As more functions of daily life get handed to machine learning and AI, more ways to attack the technologies emerge.
And one way that adversaries attack these algorithms is by poisoning them. Enter a little-known practice called ‘machine learning poisoning’.
What is machine learning poisoning?
Machine learning poisoning is one of the most prevalent methods used to attack ML systems. It describes attacks in which someone purposefully ‘poisons’ the training data the algorithm uses. The goal: corrupting or weakening it.
Poisoning attacks see malicious parties add or create bad data in the machine learning training data pool. Doing so seeks to shift or change the learned boundaries of an ML program. (That is, make the algorithm misinterpret input and learn incorrect classifications.)
Types of attack explained
There are different types of attack that count as machine learning poisoning. Which attack gets used depends on a variety of factors. These include the goal of the attacker and the level of knowledge and access they have to a machine learning system.
Most poison attacks are those that inject (or corrupt) enough training data that the system gives incorrect or skewed outputs. In other words, the system learns incorrect classifications and biases. And, as a result, it cannot reach correct or unbiased answers.

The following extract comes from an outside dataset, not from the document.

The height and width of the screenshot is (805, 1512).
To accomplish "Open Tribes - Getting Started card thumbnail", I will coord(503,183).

A more sophisticated machine learning poisoning attack is one that poisons the training data not to shift boundaries, but to create a backdoor. This means that the bad data teaches the system a weakness that the attacker can later use. Other than this one weakness, the ML system should work as expected.

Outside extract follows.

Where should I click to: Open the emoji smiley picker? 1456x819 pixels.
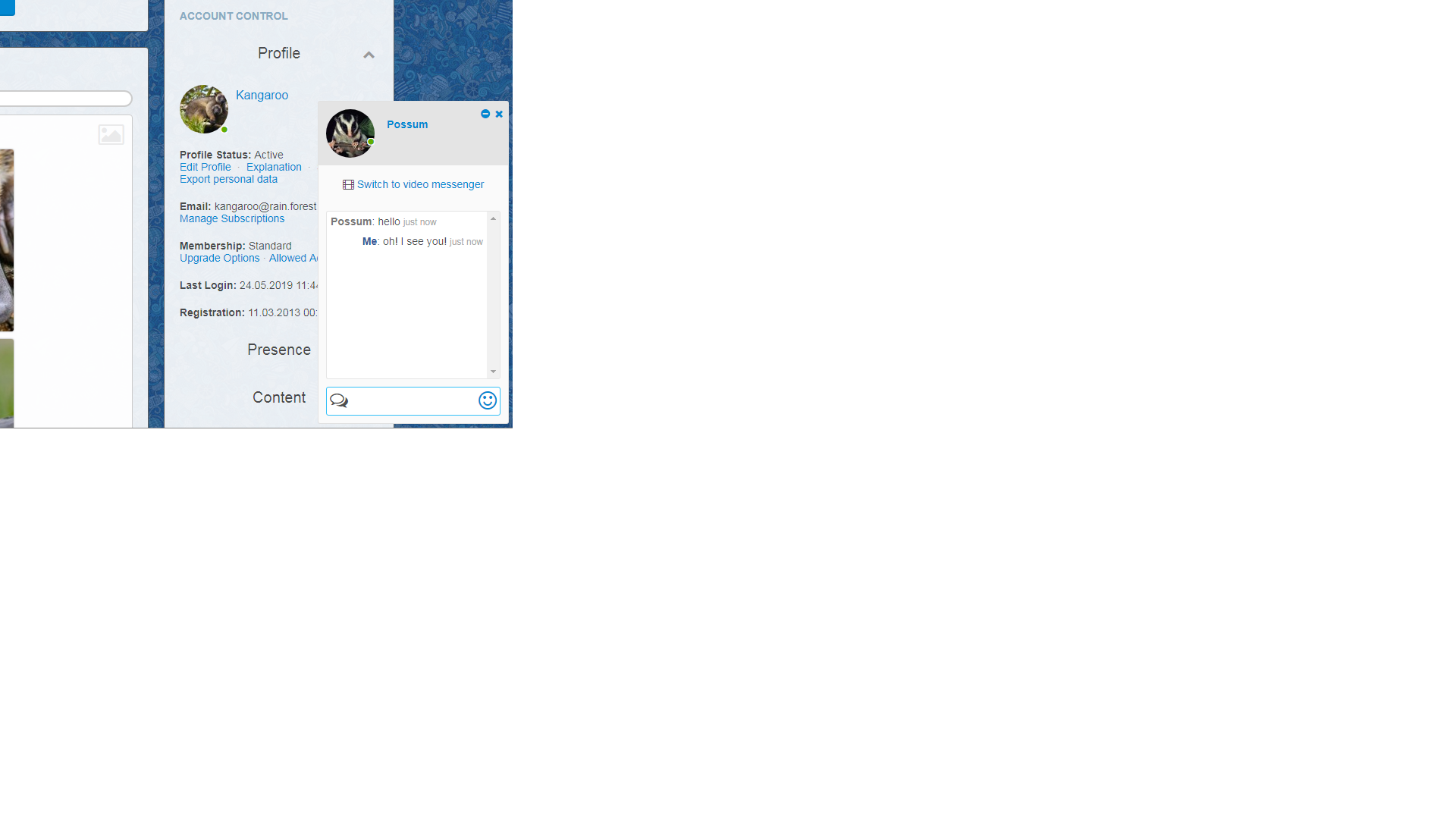[488, 400]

How attackers poison machine learning algorithms
There are a few ways that attackers can conduct machine learning poisoning.
- Poison through transfer learning
Attackers can teach an algorithm poison and then spread it to a new ML algorithm with transfer learning. This method is the weakest, as the poisoned data can become drowned out by more, non-poisoned learning.

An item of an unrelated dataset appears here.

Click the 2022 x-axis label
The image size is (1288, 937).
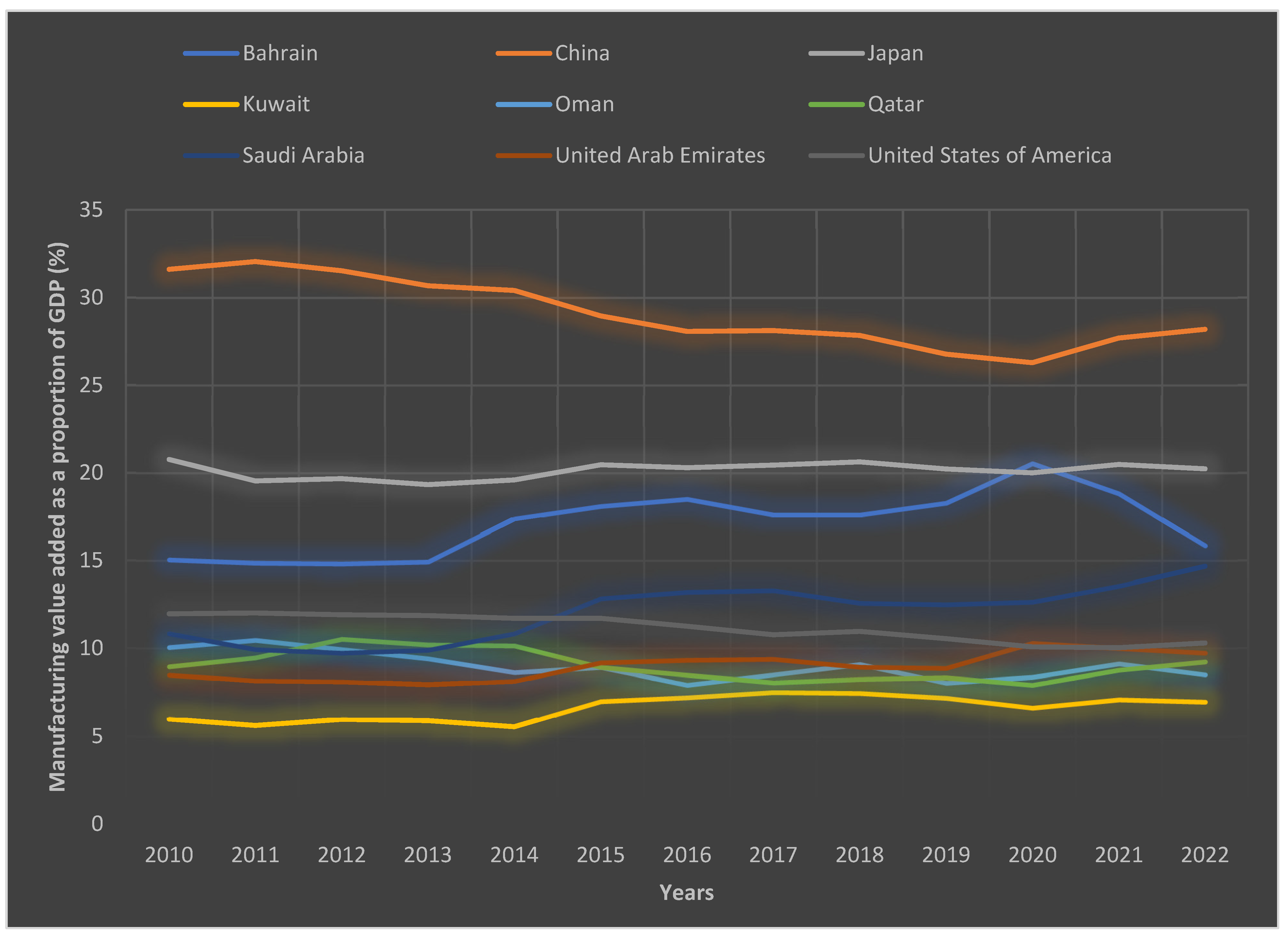pos(1204,855)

- Data injection and data manipulation
Data injection is where the attackers add (or ‘inject’) the bad data to the training data pool of the ML algorithm. Meanwhile, data manipulation requires more access to the system’s training data, as it’s where the attackers change existing data. For example, they might manipulate labels. (Saying a picture of a cat is of a dog, for example.)
- Logic corruption
The most impactful poisoning attack is known as logic corruption. Here, attacker poisons (and changes) the way the algorithm learns. So, the algorithm cannot learn correctly.
Machine learning poisoning
Machine learning poisoning is a problem for AI engineers. While there are a few ways to defend against it — from anomaly detection to accuracy tests — no methods are 100% effective.
However, carefully monitoring the training data that machine learning programs use is a good start to keeping algorithms poison-free.